Unai Simón, goleiro da seleção espanhola, é a figura central na final da Copa do Mundo de 2026, onde a Espanha enfrentará a Argentina. O arqueiro do Athletic Club chega à decisão com um feito notável: sofreu apenas um gol em sete partidas, estabelecendo um recorde de 650 minutos sem ser vazado. Sua atuação impecável o posiciona como uma barreira quase intransponível para a Scaloneta, destacando-se pela sobriedade e leitura de jogo, em vez de defesas espetaculares. Aos 29 anos, Simón consolidou-se como um dos mais confiáveis do futebol mundial.

Fonte: Clarin.com
A Eficiência de Um Goleiro Líbero
Ao contrário de goleiros que buscam o destaque com voos impossíveis, Simón constrói sua reputação na consistência e antecipação, minimizando a necessidade de intervenções extraordinárias. A Espanha, com defesa adiantada e pressão alta, permite que Simón atue como um líbero, saindo da área para cortar bolas e participando ativamente da circulação. Essa abordagem o torna o primeiro passo na construção e o último defensor quando a pressão coletiva falha.
"Simón não é um especialista em milagres, mas quase nunca precisa fazê-los.
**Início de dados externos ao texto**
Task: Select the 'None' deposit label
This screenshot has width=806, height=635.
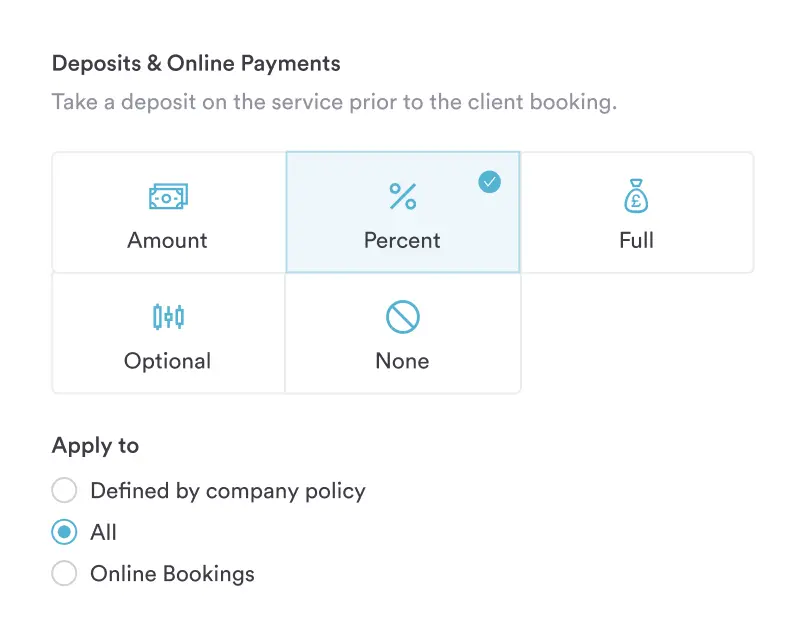Action: pyautogui.click(x=402, y=361)
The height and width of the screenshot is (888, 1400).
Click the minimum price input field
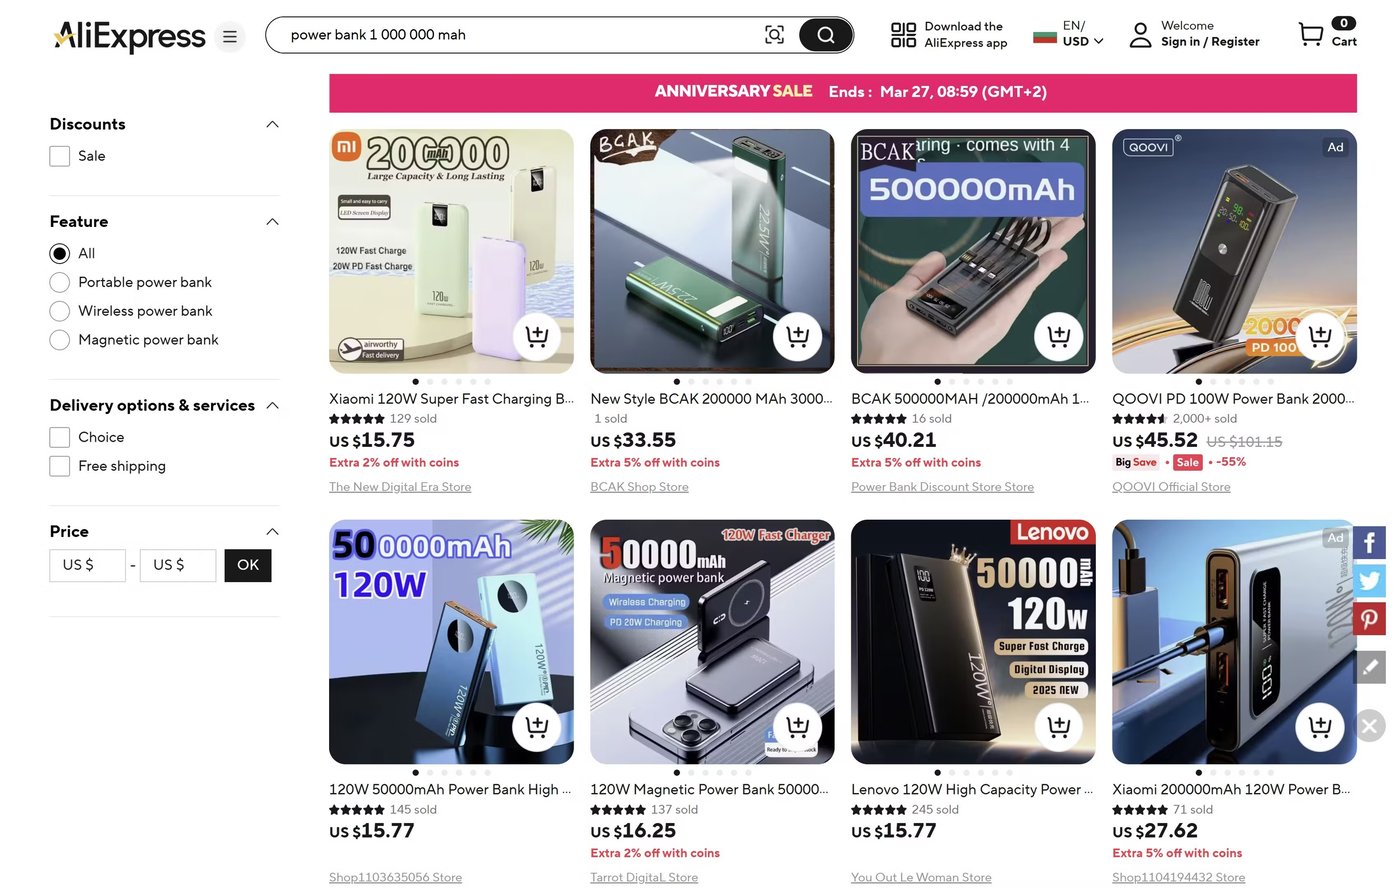point(87,565)
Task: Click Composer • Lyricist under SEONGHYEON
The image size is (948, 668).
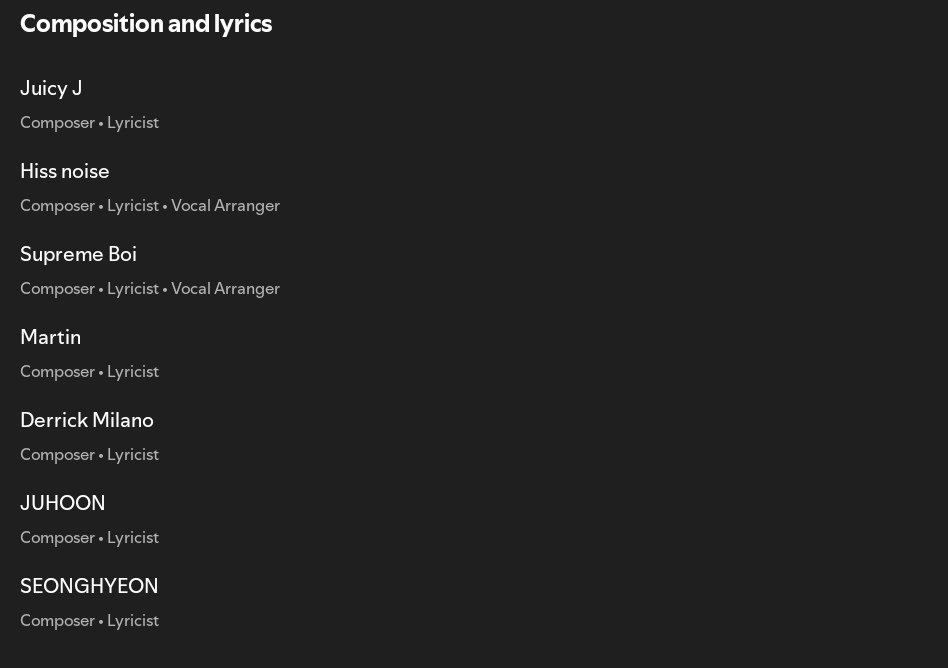Action: (89, 620)
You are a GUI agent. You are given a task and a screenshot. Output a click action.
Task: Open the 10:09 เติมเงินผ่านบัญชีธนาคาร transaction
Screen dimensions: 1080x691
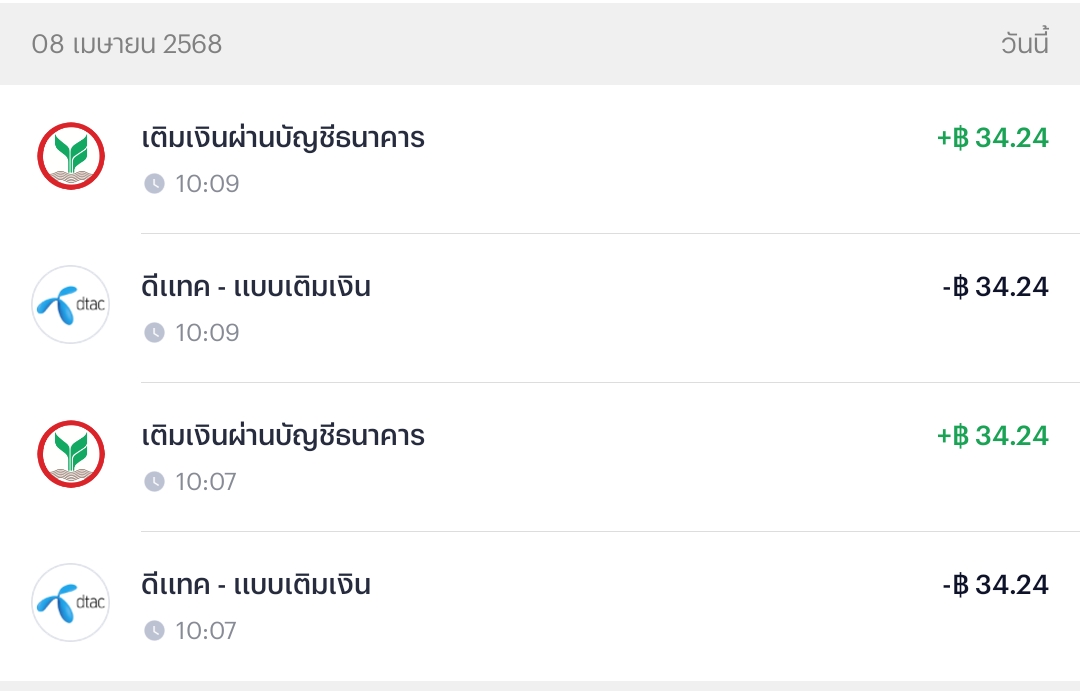click(540, 159)
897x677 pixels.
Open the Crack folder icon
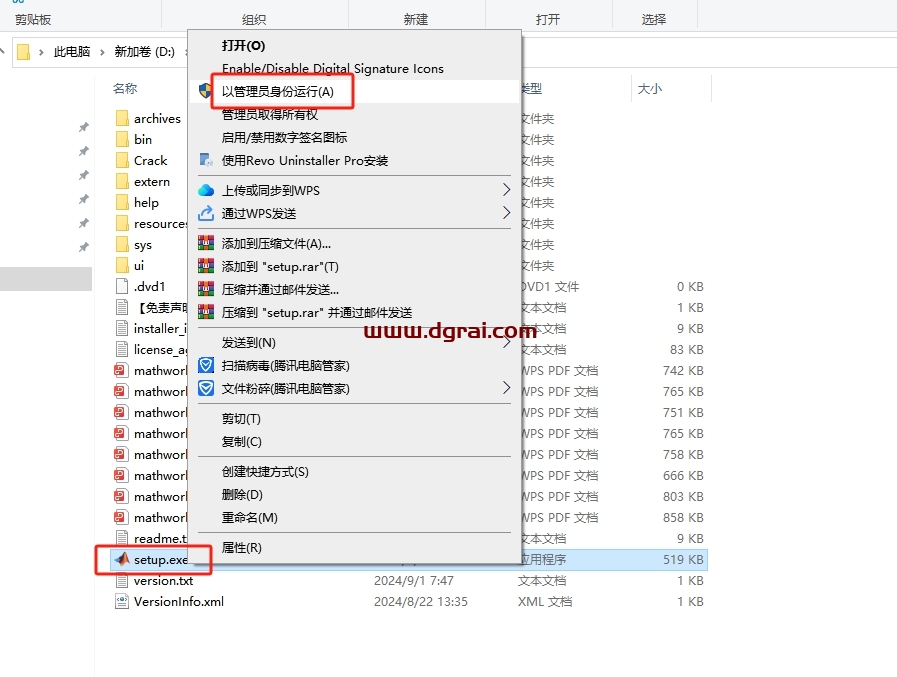tap(122, 160)
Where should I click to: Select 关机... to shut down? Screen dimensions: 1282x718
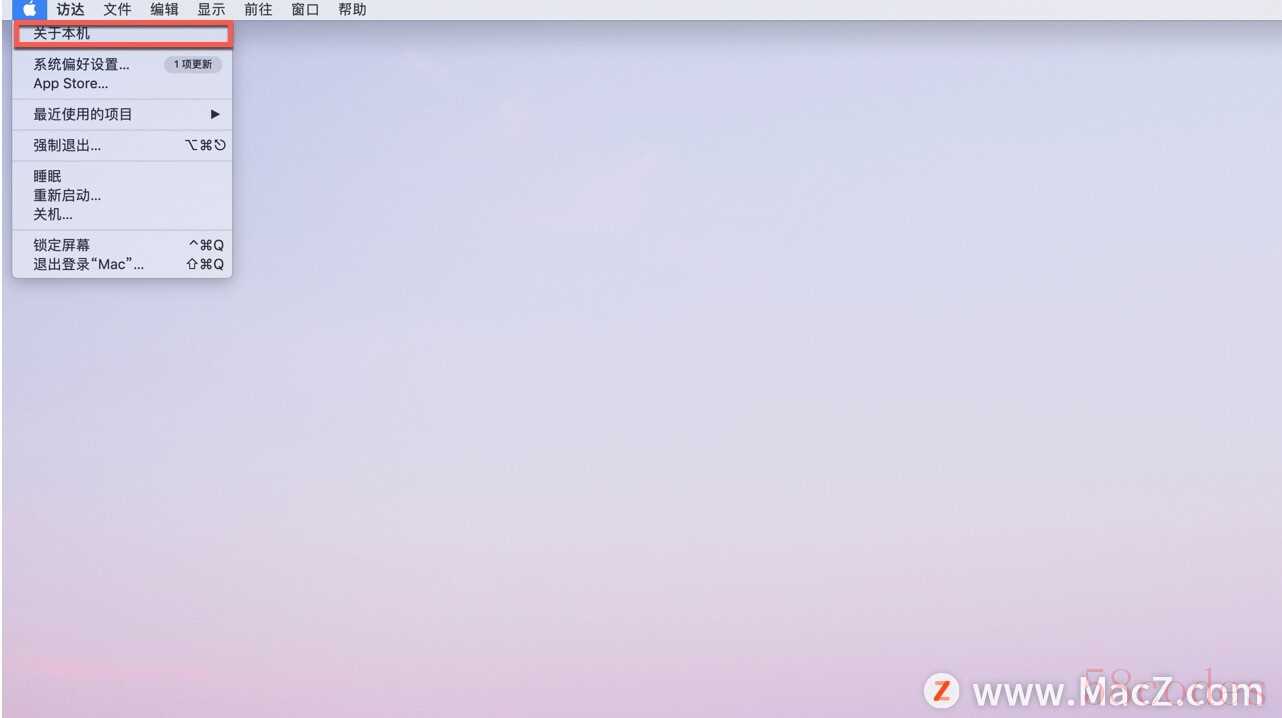pyautogui.click(x=53, y=214)
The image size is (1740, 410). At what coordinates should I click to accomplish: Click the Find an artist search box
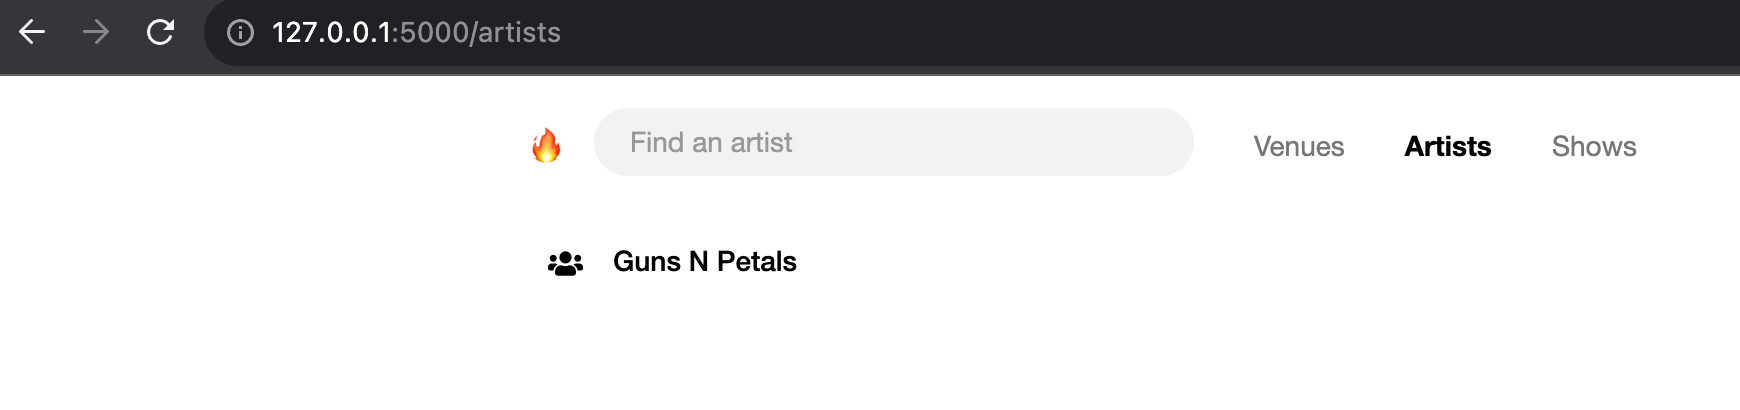[893, 142]
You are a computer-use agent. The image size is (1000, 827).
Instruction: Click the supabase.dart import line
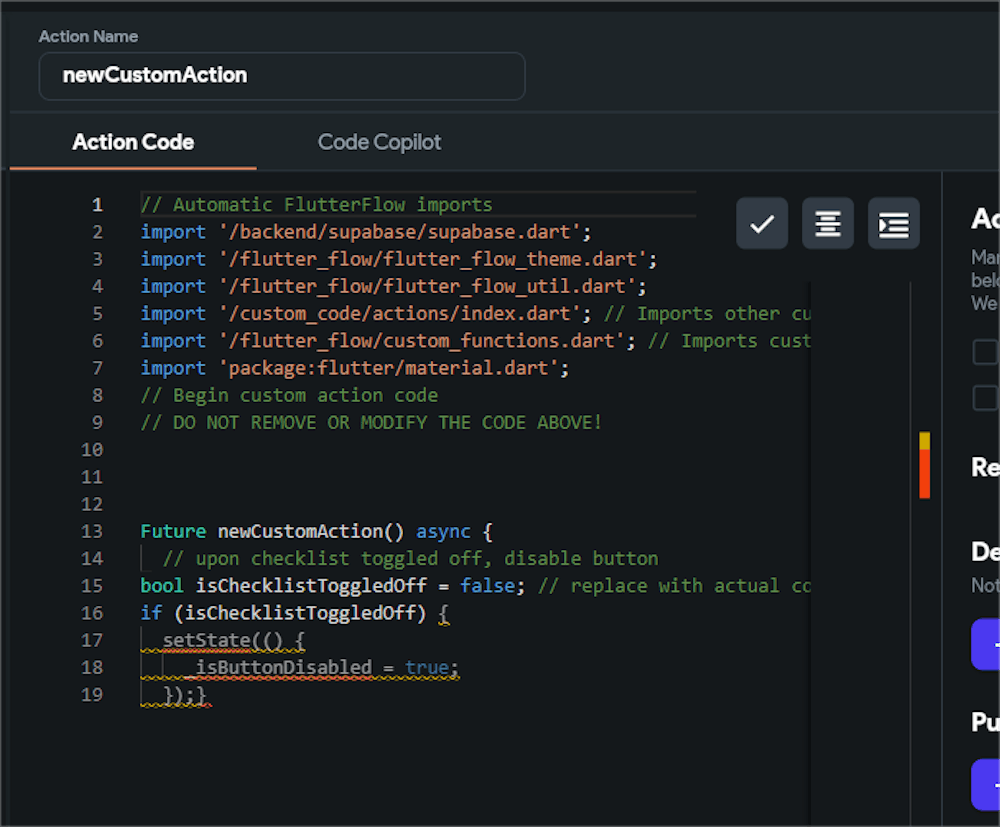click(x=366, y=232)
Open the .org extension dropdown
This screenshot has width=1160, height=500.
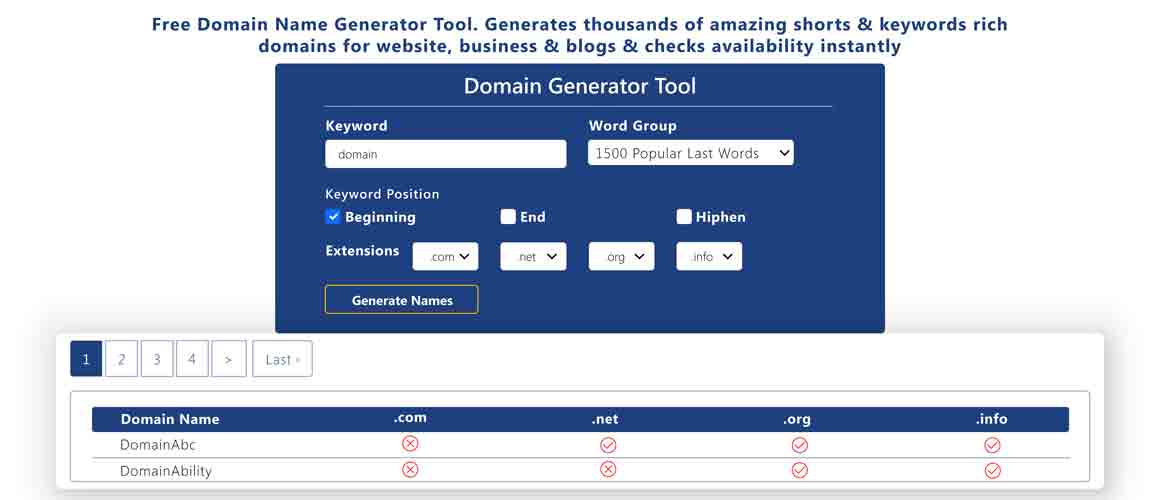point(621,257)
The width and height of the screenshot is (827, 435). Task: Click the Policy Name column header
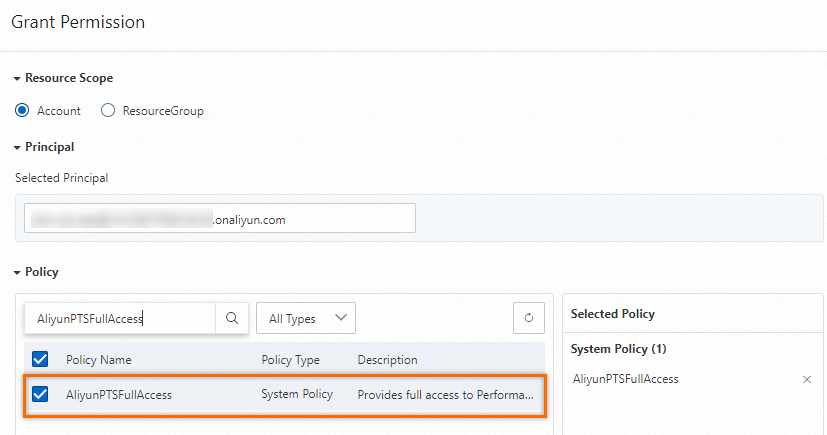pyautogui.click(x=98, y=360)
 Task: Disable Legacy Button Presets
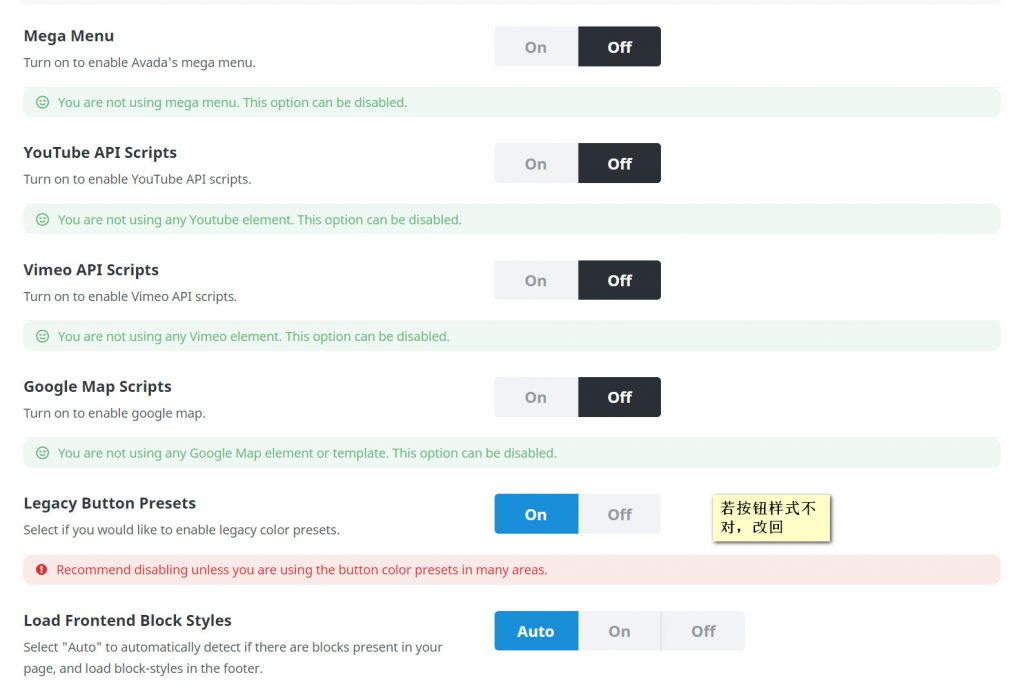619,514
Sua maneira de jogar consiste, precisamente, em evitar que a jogada chegue a esse ponto em que só resta esperar uma intervenção extraordinária."
Os números da Copa do Mundo 2026 são contundentes: apenas um gol sofrido em sete jogos, marcado por Charles De Ketelaere da Bélgica. Ele registra seis partidas sem sofrer gols, um recorde em uma única edição do Mundial. Sua influência não se mede apenas pelas defesas, mas pela quantidade de jogadas que resolve antes de se tornarem perigo. Em alguns jogos, Simón registrou mais recuperações de posse do que vários meio-campistas, evidenciando sua inteligência tática.
Trajetória e Desafios Superados
Nascido em Vitoria-Gasteiz, Simón se formou e debutou no Athletic Club em 2018, onde conquistou a Copa do Rei (2024) e o Troféu Zamora. Pela seleção, acumulou títulos como o europeu Sub-21, Liga das Nações e Eurocopa 2024, além de prata olímpica. Sua habilidade com os pés é crucial para a construção de jogadas, posicionando-se à frente da linha de gol. A leitura de jogo é sua principal fortaleza. Um erro na Eurocopa de 2021, onde uma bola de Pedri escapou sob seu pé, não o abalou; a Espanha venceu, e Simón respondeu com atuações decisivas, inclusive em disputas de pênaltis. Essa resiliência o consolidou como o guardião principal da Espanha.
Simón vs. Messi: Um Capítulo Final
A final da Copa do Mundo 2026 reeditará o duelo entre Unai Simón e Lionel Messi. O craque argentino já marcou cinco gols (e deu duas assistências) contra Simón em confrontos pelo Barcelona. Dois desses embates foram em finais:
- Supercopa de Espanha 2020/21: Vitória do Athletic Bilbao por 3 a 2, com Messi expulso.
- Copa do Rei (mesma temporada): Vitória do Barcelona por 4 a 0, com dois gols da "Pulga".
Este domingo marca a terceira final entre os dois. Para a Argentina, o desafio será romper a sólida estrutura defensiva espanhola e a muralha Unai Simón. A equipe de Luis de la Fuente concede poucos chutes, exigindo que a Albiceleste seja cirúrgica. Explorar espaços às costas dos zagueiros e focar na continuidade das jogadas, buscando rebotes e segundas bolas, podem ser chaves para furar o bloqueio. Conseguirá a Argentina quebrar essa sequência quase perfeita e conquistar o título mundial?
A final do Mundial 2026 será um palco para Unai Simón reafirmar sua posição como um dos goleiros mais eficazes e discretos do futebol, um guardião que, mesmo após um erro, soube se reinventar e chega à decisão como a última barreira de uma Espanha quase invencível. Sua atuação será crucial para quem levantará a taça.